═══ Data provided
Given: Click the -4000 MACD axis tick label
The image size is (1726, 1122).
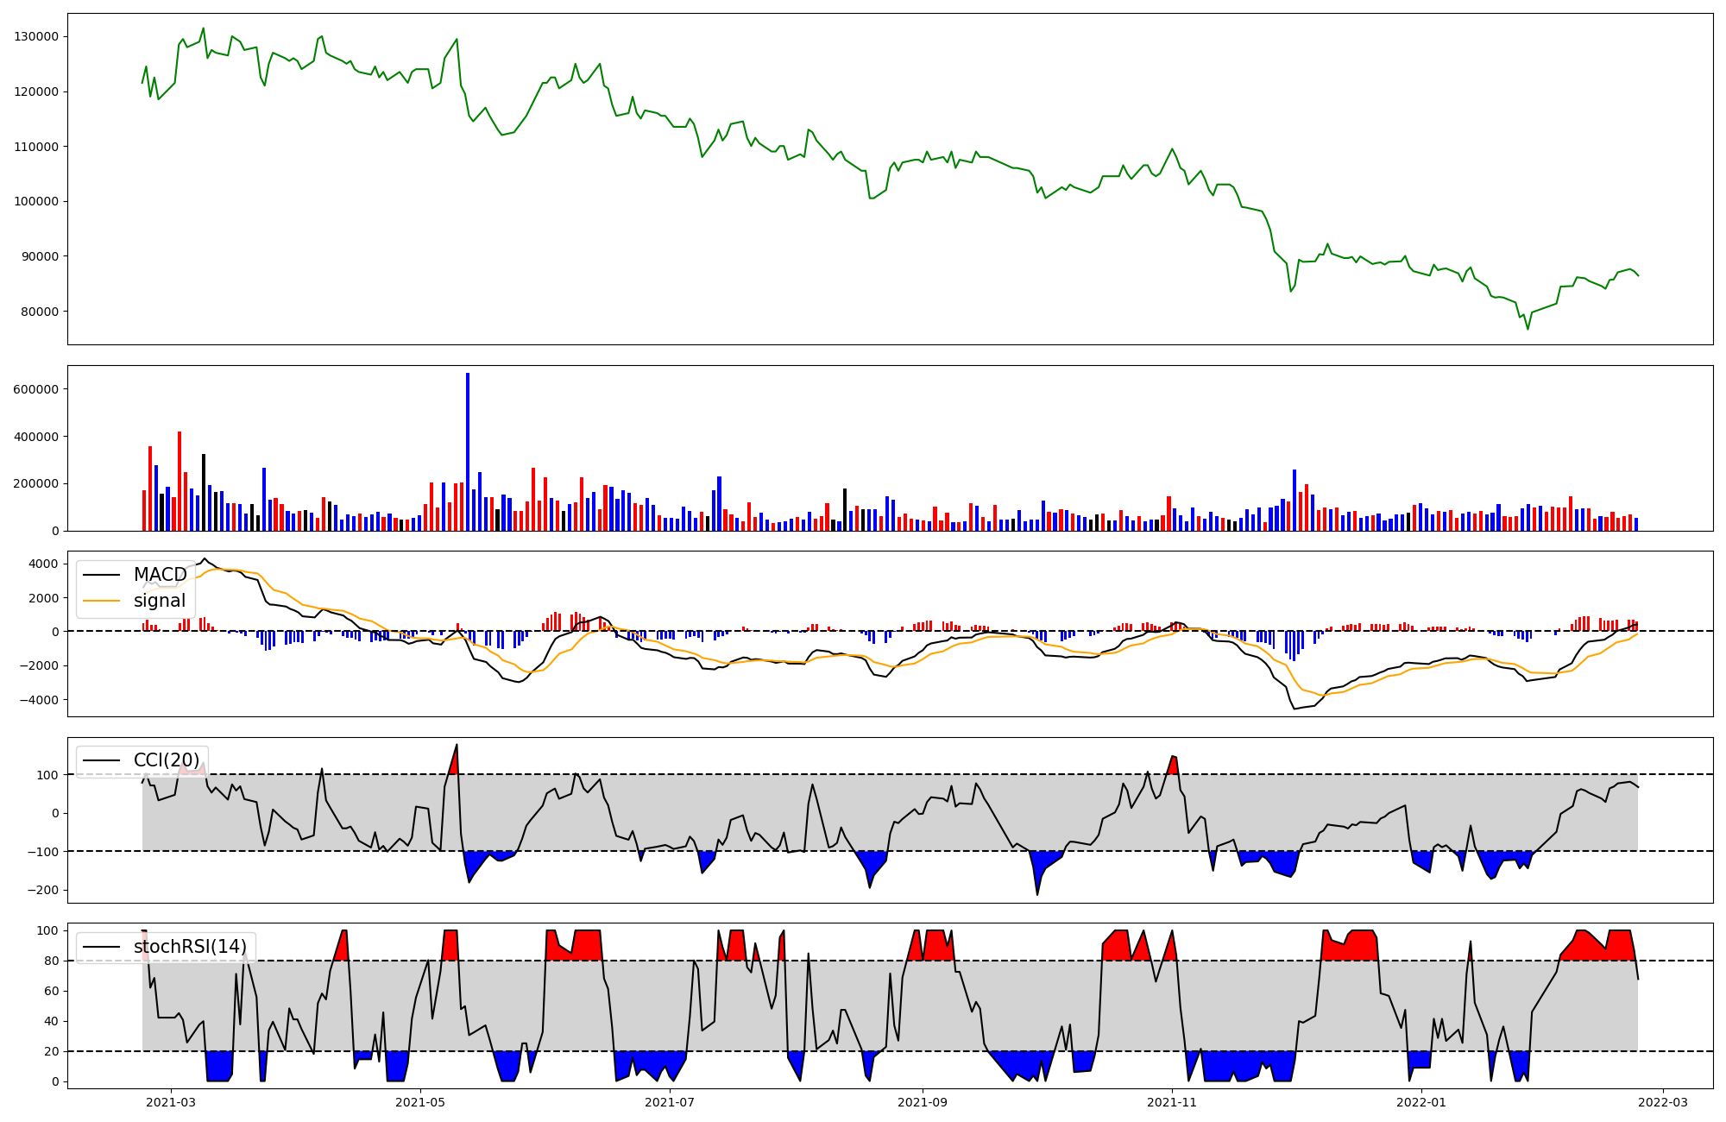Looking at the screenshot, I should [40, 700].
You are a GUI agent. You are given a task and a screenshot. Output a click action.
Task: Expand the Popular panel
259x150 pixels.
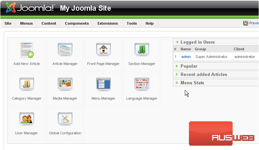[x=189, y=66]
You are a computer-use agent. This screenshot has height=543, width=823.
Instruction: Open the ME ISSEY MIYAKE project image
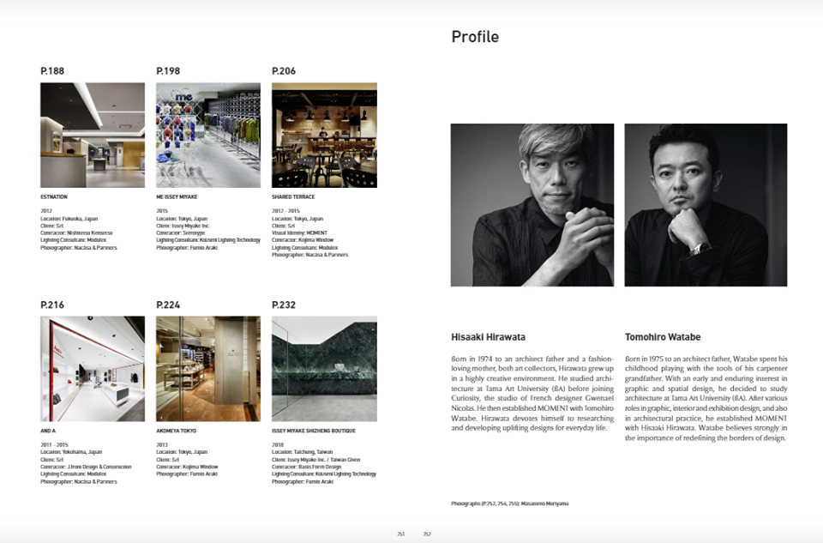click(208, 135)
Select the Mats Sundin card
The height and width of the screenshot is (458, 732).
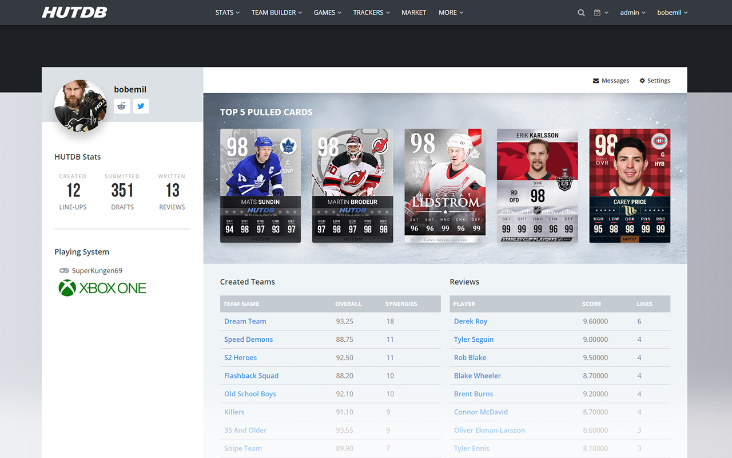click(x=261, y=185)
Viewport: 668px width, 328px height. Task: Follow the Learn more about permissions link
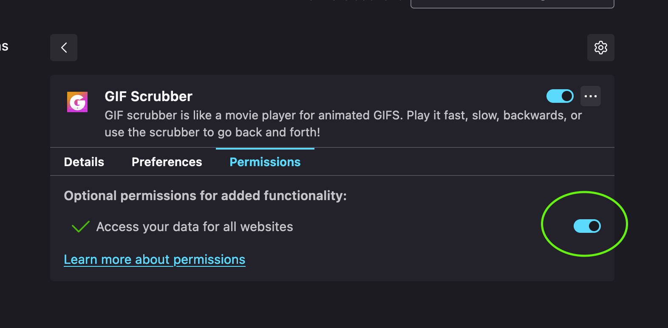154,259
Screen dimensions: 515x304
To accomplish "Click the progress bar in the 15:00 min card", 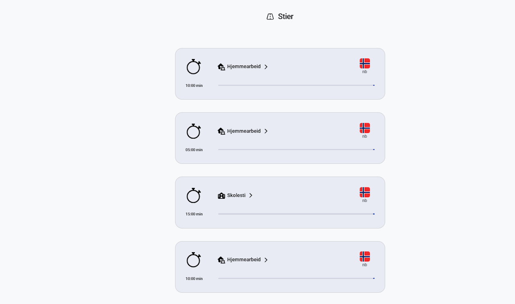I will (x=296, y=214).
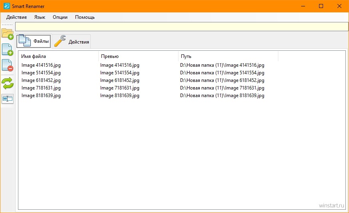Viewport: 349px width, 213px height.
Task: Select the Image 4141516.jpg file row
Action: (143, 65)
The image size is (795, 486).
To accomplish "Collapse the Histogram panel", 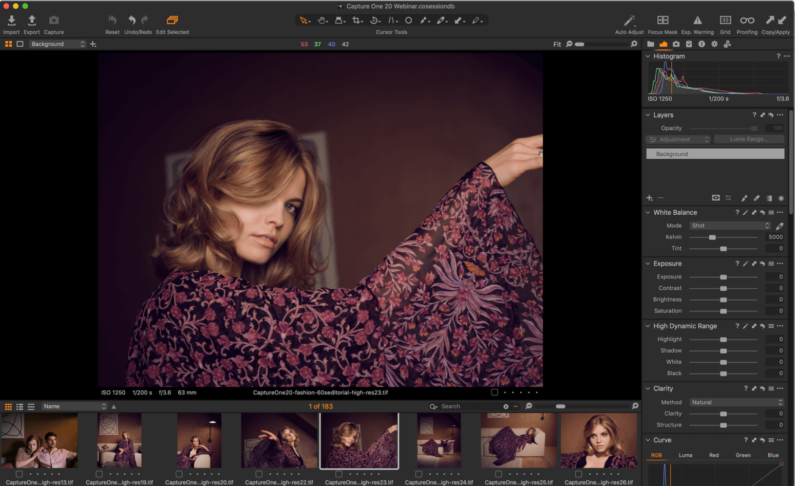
══════
What is asked ▸
Collect every line of the records that contains the word "size", matching case exactly.

Written solution ▸
The image size is (1726, 1122).
The image size is (795, 486).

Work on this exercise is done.